La democracia no puede ser que alguien tenga mas dinero, se presente, en competición mediática, y otros sin o con deudas, que luego te las hacen pagar mas caras y a los ganadores, haciendo favores, te las perdonan. Luego nos estrañamos de la corrupción ponen el ventilador y todos iguales, aunque no la quieran (la corrupción) nos salpica. Y la justicia, pasaron de una habitación dictatorial, a otra habitación de transición constitucional, poniendo al emérito intocable (la constitución española del 78 ya esta viciada desde el principio)

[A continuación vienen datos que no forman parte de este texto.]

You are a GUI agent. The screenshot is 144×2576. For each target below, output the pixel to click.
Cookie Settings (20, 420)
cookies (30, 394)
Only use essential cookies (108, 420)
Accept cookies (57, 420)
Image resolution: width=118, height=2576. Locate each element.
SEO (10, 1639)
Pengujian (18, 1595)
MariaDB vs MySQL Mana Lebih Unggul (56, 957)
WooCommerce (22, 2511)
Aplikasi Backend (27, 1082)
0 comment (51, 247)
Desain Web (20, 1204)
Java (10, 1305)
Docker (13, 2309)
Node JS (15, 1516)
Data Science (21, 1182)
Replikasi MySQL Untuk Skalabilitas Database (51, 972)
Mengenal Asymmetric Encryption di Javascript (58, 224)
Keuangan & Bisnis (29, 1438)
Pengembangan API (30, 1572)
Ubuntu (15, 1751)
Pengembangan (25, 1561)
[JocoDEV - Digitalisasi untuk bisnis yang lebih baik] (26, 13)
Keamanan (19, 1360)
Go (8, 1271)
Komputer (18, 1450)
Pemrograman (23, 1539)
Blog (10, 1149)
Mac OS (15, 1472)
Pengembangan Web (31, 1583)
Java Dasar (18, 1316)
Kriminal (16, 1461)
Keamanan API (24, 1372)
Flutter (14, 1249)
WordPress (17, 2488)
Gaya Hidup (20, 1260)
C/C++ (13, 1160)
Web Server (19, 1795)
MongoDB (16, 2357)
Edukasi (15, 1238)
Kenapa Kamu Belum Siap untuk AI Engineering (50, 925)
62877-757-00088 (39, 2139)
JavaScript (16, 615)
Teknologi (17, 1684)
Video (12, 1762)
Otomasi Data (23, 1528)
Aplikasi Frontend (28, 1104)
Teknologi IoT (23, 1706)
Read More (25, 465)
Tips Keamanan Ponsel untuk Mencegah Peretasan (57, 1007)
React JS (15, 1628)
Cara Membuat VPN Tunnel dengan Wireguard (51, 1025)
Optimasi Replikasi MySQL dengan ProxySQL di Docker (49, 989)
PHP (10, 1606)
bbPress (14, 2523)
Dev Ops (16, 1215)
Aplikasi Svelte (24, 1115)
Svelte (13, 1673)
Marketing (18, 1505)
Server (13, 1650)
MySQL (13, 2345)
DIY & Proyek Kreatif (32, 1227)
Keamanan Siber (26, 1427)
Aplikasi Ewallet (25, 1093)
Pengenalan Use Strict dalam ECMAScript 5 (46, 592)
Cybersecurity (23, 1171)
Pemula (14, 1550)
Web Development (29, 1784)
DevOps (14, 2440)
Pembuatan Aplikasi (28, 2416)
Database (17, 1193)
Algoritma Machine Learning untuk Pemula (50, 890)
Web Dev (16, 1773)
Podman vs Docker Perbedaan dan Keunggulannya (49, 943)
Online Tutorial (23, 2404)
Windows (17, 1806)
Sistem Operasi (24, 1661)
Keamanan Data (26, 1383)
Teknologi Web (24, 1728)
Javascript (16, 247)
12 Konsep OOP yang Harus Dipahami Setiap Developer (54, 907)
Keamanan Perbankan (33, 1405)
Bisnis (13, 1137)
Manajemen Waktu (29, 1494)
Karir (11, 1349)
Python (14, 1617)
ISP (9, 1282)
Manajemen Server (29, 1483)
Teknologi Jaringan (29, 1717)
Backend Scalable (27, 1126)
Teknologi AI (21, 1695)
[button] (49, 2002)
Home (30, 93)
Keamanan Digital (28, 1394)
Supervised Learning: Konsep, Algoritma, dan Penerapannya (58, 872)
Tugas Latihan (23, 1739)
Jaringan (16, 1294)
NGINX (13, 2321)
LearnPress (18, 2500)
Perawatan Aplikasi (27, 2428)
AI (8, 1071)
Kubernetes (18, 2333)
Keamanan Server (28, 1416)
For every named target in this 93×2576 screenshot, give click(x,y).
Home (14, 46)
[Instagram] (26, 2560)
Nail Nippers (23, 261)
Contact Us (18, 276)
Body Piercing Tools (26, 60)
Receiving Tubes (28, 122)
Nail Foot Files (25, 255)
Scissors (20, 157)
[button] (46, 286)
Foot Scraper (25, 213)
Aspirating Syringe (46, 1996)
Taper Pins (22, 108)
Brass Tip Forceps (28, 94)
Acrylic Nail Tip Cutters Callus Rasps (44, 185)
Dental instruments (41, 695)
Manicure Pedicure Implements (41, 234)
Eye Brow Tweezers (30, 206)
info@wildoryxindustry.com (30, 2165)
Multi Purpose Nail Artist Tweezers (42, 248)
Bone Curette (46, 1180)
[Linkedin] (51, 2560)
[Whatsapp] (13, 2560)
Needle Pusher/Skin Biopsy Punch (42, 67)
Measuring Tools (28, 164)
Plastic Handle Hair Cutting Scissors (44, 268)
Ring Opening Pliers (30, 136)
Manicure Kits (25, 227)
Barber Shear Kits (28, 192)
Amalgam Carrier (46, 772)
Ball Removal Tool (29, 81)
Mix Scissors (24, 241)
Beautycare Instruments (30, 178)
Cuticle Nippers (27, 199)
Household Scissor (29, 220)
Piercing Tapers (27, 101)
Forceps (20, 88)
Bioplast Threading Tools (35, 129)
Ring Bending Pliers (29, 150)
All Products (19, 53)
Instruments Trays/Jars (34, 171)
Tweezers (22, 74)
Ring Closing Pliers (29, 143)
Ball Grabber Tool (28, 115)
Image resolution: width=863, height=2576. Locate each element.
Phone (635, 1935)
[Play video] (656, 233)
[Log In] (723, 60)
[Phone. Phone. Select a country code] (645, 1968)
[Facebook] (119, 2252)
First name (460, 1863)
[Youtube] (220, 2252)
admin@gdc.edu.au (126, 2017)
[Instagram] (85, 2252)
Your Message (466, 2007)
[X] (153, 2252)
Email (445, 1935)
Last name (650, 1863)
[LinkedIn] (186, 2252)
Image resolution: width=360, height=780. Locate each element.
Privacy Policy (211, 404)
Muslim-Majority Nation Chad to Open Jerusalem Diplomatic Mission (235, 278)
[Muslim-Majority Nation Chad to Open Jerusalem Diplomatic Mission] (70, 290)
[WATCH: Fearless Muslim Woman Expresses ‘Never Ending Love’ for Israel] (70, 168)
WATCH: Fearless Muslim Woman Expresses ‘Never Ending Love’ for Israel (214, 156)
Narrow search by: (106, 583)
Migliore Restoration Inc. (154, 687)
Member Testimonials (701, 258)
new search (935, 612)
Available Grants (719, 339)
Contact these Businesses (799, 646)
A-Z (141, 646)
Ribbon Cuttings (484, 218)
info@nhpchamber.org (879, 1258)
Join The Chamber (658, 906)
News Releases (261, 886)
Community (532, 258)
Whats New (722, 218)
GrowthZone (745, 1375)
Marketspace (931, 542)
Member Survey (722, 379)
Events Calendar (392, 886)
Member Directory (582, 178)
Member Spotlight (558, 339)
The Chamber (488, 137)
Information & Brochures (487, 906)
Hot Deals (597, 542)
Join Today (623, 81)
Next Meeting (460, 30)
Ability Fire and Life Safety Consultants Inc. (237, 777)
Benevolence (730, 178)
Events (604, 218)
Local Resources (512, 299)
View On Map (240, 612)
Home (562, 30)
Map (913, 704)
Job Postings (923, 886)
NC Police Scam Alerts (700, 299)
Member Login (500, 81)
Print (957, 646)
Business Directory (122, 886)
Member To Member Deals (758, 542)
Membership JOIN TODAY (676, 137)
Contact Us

Para que influya lo menos posible, el dinero en las elecciones, en cada elección, concejales, alcaldes, diputados, presidentes, etc.

Propongo a tres vueltas. El primer domingo se pueden presentar todo el que quiera, con el 5% de firmas en el lugar de votación, (según el censo), pero un ciudadano solo puede firmar una vez (“no hay campaña electoral”) hay que pasar del 5%, y el sábado siguiente se presentan cuatro ( o los cuatro mas votados, incluido si no han llegado al 5%) En esa semana hay campaña electoral, la única publicidad es que correos mande una carta con sobre y papel reciclado a los votantes.

El sábado de los cuatro puede ganar uno que obtenga mas del 50% o los dos mas votados para el domingo. El congreso debe ampliarse en diputados según el censo electoral y los votantes o disminuir, igual para concejales etc.

Los diputados deben representar a la nación y a las autonomías y seria conveniente hacerlo por provincias, y si en una provincia hay pocos electores, no puede haber mas electos la proporción debe ser rigurosa.

Una persona, un voto, una persona elegida, proporcionalmente a los demás.